§ **WORK TO BE COMPLETED**
A verbatim copy of the listing is needed; pictures are to be left out.

§ **DATA SUPPLIED**

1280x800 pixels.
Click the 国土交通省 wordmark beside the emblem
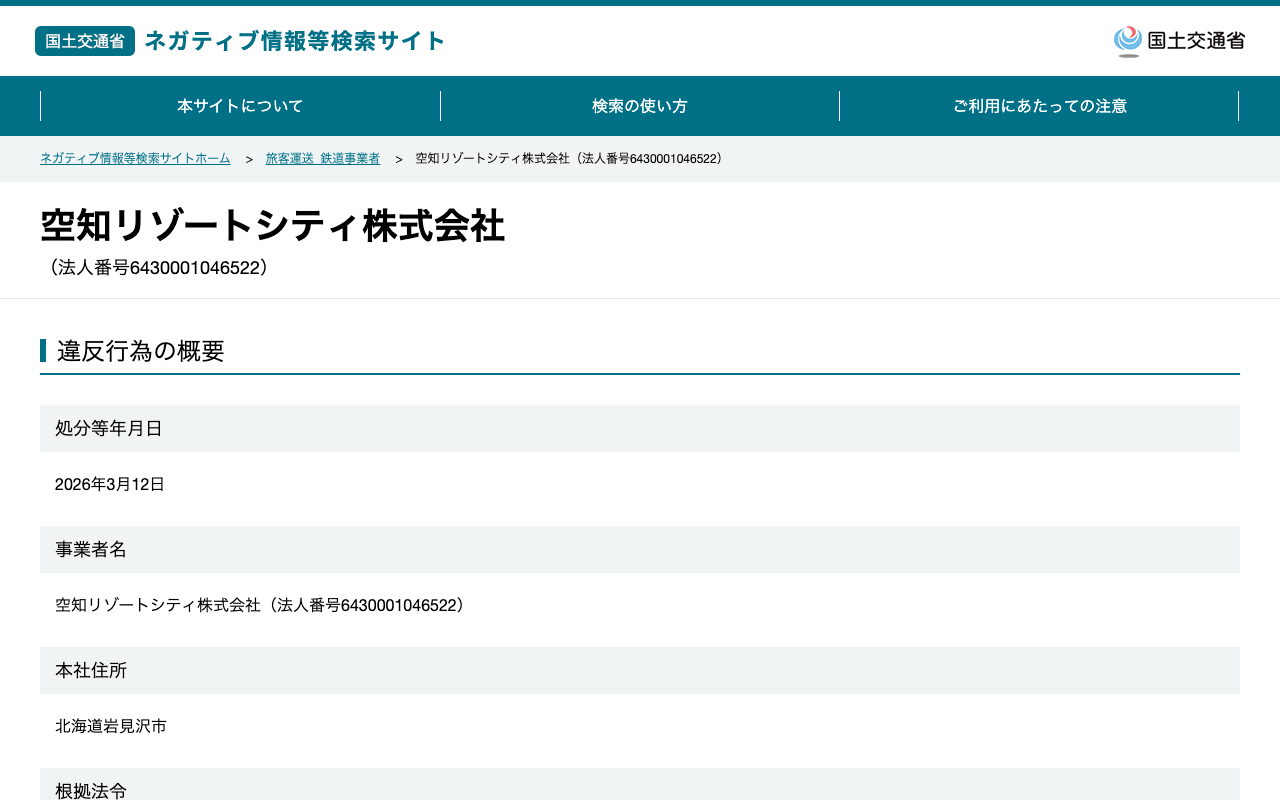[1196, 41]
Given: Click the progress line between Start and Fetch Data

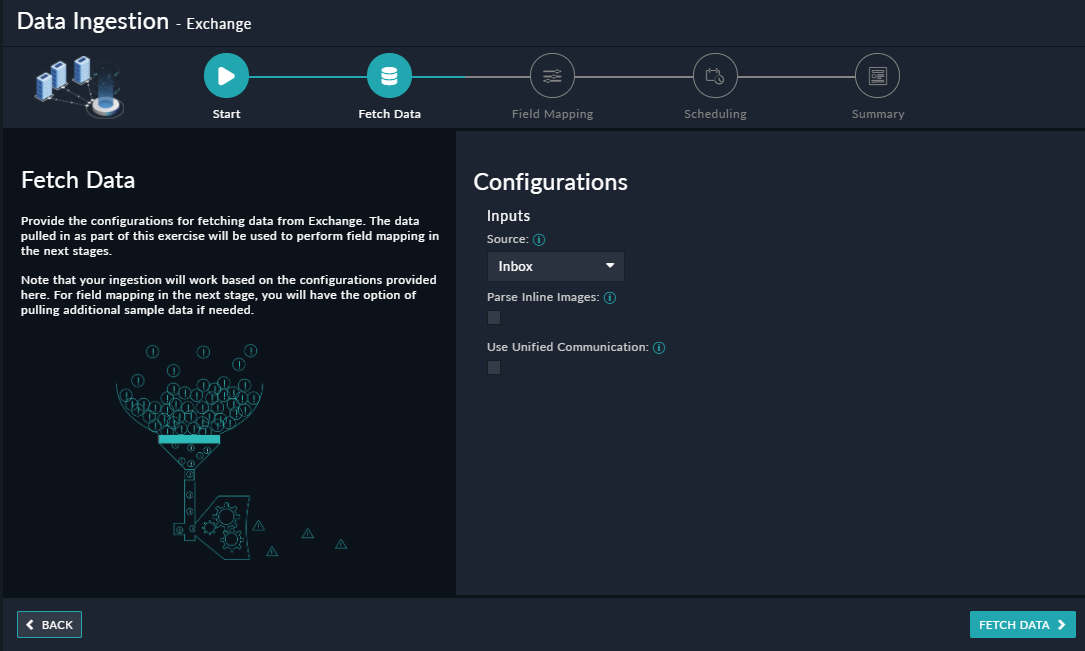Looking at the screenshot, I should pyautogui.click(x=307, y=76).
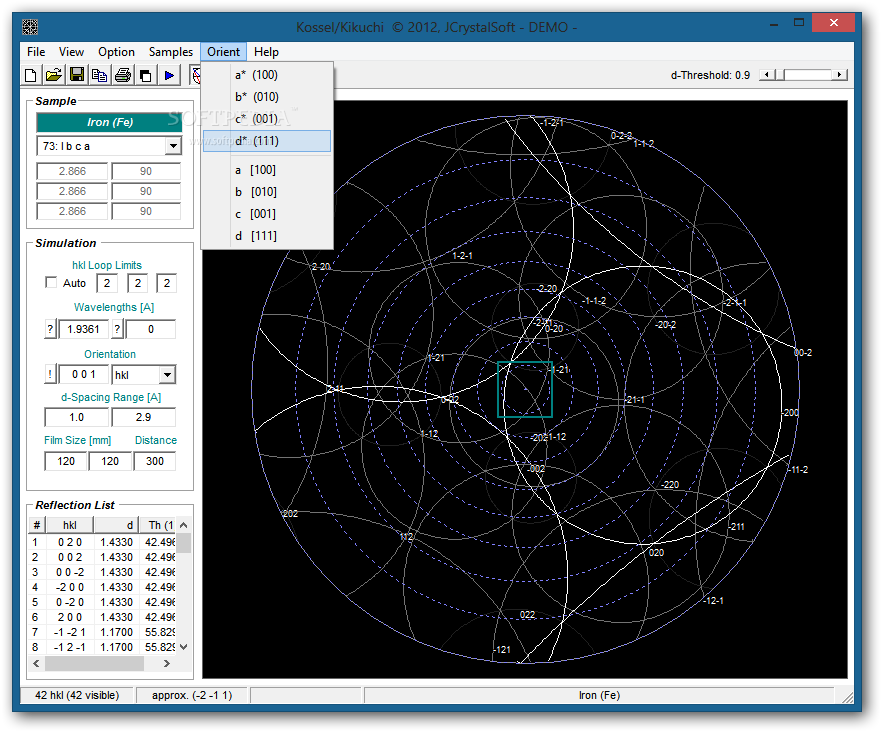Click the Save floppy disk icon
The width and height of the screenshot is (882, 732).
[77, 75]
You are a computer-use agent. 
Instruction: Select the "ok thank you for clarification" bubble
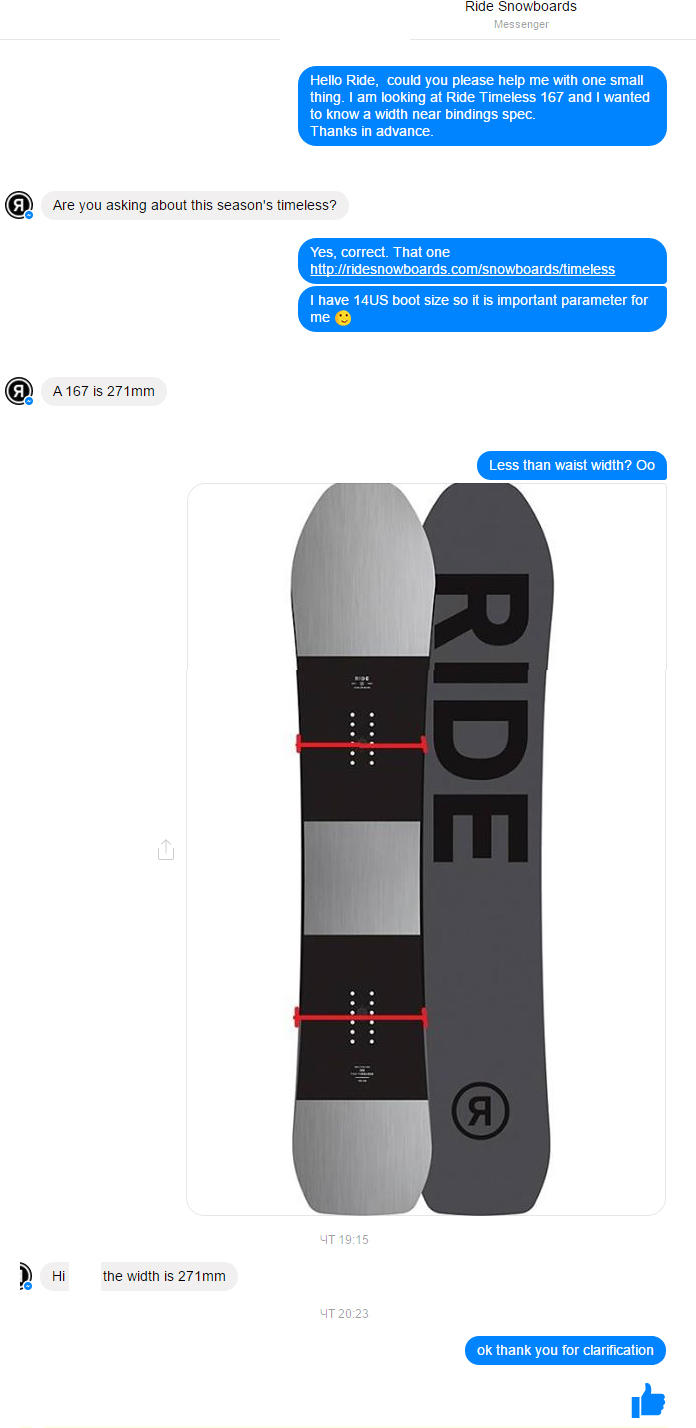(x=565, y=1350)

§ **REPLY TO THE EXERCISE**
1280x800 pixels.
Click the 国土交通省 wordmark beside the emblem
[1196, 41]
Given: Click the progress line between Start and Fetch Data

Looking at the screenshot, I should pyautogui.click(x=307, y=76).
Click the Save floppy disk icon
The width and height of the screenshot is (882, 732).
[77, 75]
You are a computer-use agent. 
Instruction: Select the "ok thank you for clarification" bubble
(x=565, y=1350)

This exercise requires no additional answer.